Is it me or is good customer service a thing of the past? Have we become a nation of people so needy we can’t live without said item so we tolerate with the day to day shite of customer service?
Many people saw and reacted to my tweet last week regarding some time spent in what is deemed by some, previously by myself, as an excellent pub. The beer is generally of a high standard; a grand selection with some rarities and the prices aren’t so bad. What really bothered me was the service and attitude from staff. Not just one staff member but all of them. If this was a one off I wouldn’t be too bothered but it wasn’t the first time for me I received many responses and messages from people who have suffered the same service yet we still go for other reasons as mentioned above.
It doesn’t matter who you are; and I definitely don’t want people to be like “Hey Beer Blogger David! Welcome to our fine establishment. Take a seat, I’ll bring you a selection of today’s excellent beers. Are your balls too warm on our leather seats? Would you like me to blow cool air onto them?”, my minimum expectation when I walk up to a bar is a greeting and to be asked what I would like; maybe even a suggestion of what is pouring great today. A blank stare, like I’m looking in the mirror the morning after the night before, not so much.
Then, when I’ve finished my drink, I’ll return my glass to the bar. At this point, as a minimum, I expect at least an acknowledgement and a thank you; a nod if you’re too busy serving to say thanks in my direction. I’m being polite and doing you a favour. Looking at me out of the corner of your eye waiting for me to turn away will not do.
Other minimum expectations I have are:
- All pubs should allow you to try before you buy when it comes to beer.
- Upon entering the Stalybridge Buffet Bar, Mark Johnson must be stood in “his spot”.
- My mother-in-law; my hairdresser for the last 10 years, will always ask which way I take my hair. To the left, if you are interested.
- Competitive “bantz” on Twitter must end with wrestling gifs. Looking at you Beernomicon.
- Beers must be available in a third, a half and pint measures (I can take or leave two-thirds)
- Dexy’s Midnight Runners – Come on Eileen is played at all wedding receptions.
- A KFC Bargain Bucket contains one of each of the four main pieces of chicken (Thigh, Drumstick, Breast, Keel); the remaining pieces may go either way.
- My mum will always get me aftershave and a shirt for Christmas.

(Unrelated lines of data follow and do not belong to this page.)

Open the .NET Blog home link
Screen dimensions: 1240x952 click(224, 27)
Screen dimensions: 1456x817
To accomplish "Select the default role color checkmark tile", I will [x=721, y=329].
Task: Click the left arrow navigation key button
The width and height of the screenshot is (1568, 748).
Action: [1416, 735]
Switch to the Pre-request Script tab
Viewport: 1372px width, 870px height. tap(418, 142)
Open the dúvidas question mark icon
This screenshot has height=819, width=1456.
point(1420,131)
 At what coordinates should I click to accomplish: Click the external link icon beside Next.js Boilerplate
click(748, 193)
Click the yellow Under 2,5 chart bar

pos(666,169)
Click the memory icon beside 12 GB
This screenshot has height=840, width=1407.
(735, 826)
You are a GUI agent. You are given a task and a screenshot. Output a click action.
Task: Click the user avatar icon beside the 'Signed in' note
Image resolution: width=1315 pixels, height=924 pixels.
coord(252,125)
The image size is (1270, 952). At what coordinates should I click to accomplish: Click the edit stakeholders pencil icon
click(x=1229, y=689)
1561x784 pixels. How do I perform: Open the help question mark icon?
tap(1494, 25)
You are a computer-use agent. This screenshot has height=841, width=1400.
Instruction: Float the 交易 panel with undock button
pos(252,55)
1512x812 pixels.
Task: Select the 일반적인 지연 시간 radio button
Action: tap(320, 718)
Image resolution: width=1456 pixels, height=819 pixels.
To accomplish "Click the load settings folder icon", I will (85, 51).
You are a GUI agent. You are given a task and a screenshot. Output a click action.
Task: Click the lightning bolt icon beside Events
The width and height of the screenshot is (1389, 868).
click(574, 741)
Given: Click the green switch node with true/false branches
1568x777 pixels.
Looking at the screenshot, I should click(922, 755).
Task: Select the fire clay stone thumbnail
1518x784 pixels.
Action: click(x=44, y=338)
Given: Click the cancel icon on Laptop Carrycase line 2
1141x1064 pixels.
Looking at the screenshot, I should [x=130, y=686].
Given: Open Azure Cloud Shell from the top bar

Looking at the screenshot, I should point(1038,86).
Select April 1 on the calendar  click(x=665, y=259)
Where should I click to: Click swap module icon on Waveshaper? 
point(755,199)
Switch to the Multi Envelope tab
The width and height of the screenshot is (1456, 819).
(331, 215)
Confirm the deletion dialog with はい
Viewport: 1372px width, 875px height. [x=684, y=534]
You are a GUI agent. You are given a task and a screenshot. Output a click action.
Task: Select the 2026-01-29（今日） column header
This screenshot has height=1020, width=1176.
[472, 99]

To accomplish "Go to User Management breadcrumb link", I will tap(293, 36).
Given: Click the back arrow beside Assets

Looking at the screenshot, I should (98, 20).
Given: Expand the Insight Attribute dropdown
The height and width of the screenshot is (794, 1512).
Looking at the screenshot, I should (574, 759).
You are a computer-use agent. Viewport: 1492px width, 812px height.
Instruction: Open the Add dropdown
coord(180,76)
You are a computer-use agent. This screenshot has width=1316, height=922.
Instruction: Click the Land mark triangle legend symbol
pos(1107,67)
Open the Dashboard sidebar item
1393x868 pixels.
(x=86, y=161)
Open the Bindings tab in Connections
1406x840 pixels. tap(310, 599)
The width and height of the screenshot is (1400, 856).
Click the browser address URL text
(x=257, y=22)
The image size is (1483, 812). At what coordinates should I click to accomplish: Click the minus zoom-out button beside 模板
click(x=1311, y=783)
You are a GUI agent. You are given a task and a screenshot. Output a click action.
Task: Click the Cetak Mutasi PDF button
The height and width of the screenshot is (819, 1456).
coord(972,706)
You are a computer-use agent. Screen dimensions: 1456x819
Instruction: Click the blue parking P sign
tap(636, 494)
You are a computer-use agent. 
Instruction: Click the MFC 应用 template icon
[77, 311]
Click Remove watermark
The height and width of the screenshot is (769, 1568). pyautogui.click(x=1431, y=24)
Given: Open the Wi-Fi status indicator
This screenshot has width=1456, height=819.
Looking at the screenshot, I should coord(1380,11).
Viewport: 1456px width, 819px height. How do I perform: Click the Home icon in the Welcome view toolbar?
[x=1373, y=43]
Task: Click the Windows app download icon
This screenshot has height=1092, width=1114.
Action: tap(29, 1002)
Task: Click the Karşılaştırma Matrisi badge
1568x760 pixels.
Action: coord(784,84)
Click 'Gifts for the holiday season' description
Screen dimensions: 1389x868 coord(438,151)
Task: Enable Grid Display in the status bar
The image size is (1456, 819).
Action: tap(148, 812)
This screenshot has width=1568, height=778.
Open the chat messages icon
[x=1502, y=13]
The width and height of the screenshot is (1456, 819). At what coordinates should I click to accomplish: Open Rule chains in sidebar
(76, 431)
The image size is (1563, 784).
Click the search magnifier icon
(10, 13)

- Trains not to leave the platform before the departure time (I always expect a train to be late)
- Prior to going out; each time I go up to check in on Laura getting ready, she will not be in the same outfit as the previous time.
There are plenty of good pubs and bars in Manchester and the UK, serving excellent beer with a polite and courteous service, appreciative of good customers and not intolerant of those with questions. Do not for one moment believe that being ignorant makes your bar or pub appear cool.